A friend of mine, also a physician, worked as what we now refer to as a shrink in a prison in her younger years. Though she was experienced in her field, this was her first prison job. She was naive in regard to prisons and prisoners. The inmates were not.
Rose* was a woman in a man’s land. This was true not only in medical school — at the time admitting few women — but also in the prison in which she worked. There, she was Dr. Rose, the prison psychiatrist. Rose told me once, “It was scary.”
Rose’s office was off a U-shaped hall with only one entrance that was also the exit. The other end of the U did not have a door. This means escape, if needed, could be impossible if the only exit available was blocked. In addition, Rose’s office was isolated. It was not by any ward or where another human would hear Rose if she called for help.
Rose knew this was precarious. But nothing had happened so far in her four weeks working in the prison, so she hoped that nothing would in the future. Her comfort level was increasing.
One day, however, the situation took a turn. She was to meet with a prisoner that had a particularly violent and unpredictable history. This did not alarm her, however, as much as it would have at the beginning of her prison work stent. By now, she was used to dealing with the inmates, some of whom were unsavory.
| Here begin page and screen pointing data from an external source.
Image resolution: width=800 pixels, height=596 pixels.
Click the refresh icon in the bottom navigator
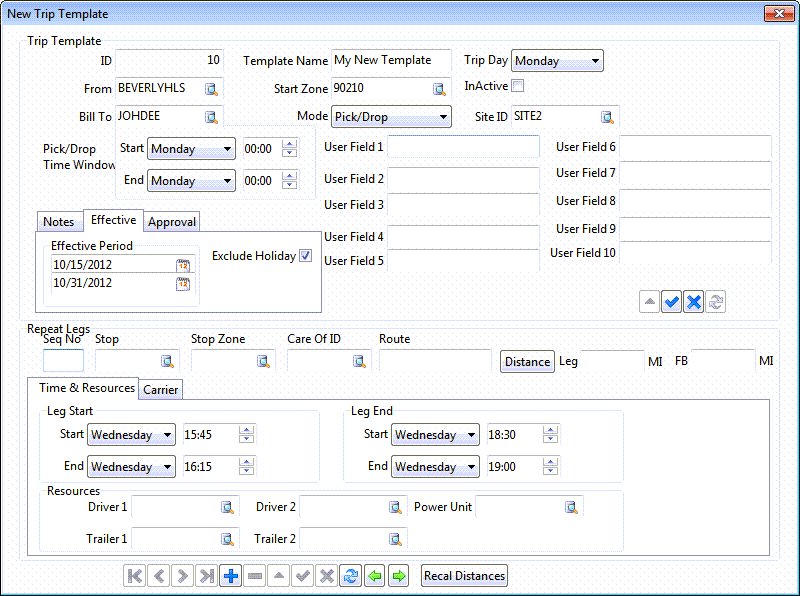(x=350, y=576)
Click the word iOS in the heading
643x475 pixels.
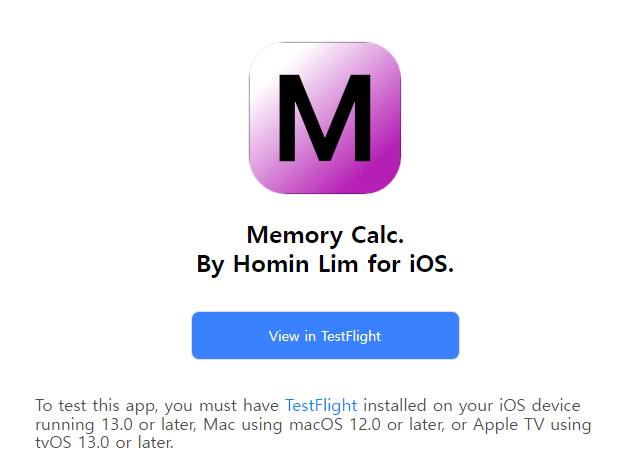click(429, 263)
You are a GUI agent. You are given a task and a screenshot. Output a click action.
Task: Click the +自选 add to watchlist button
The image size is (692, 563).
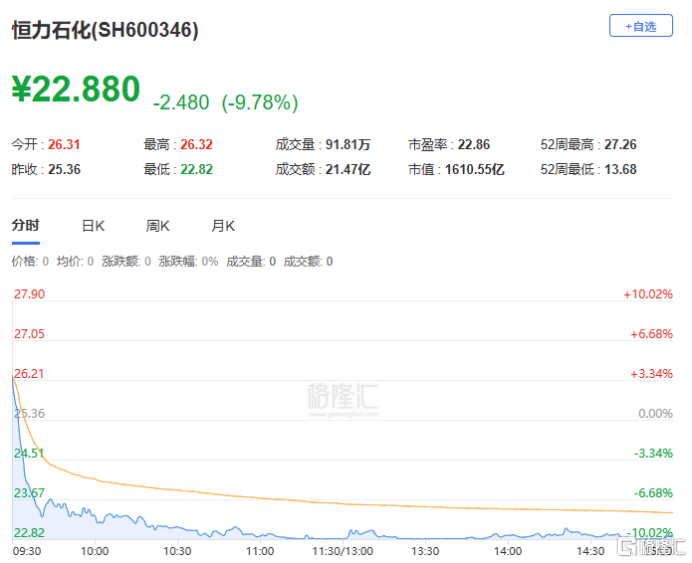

Rose’s custom was to meet the prisoner that was to be examined, tested or treated at the entrance/exit of the U-shaped hallway. This day, though, instead of the expected prisoner patient, a bevy of her prior patient inmates were waiting for her. There were five or six.
They asked where she was meeting the prisoner, soon-to-be patient. Rose told them in her office, of course, as she always did. The prisoners said that she couldn’t do that; it was impossible. Rose retorted that she had to give this patient the same privacy and consideration she did for the others. She was told “No,” by the prisoners, that she couldn’t be alone with him. Rose then said that for patient confidentially, others couldn’t be present to hear their conversation and that she saw no alternative but to see him in her office.
The prisoners pushed back once again. They said they had a solution. That she and the prisoner could have privacy, but in the cafeteria where the small group of prisoners would sit nearby, not so close that they could hear the conversation, but that they could come to Rose’s aid, should they be needed.
Rose by now, perhaps earlier too trusting, finally heard what the prisoners were saying. She needed to be protected whether she knew it or not.
So it was that in a man’s prison, male inmates, considered by many to be the worst of society, protected a woman doctor from herself. It seems there is good in virtually all of us, but sometimes it takes an unusual and even dire situation to bring it out.
*Rose is not the name of the psychiatrist. She requested anonymity.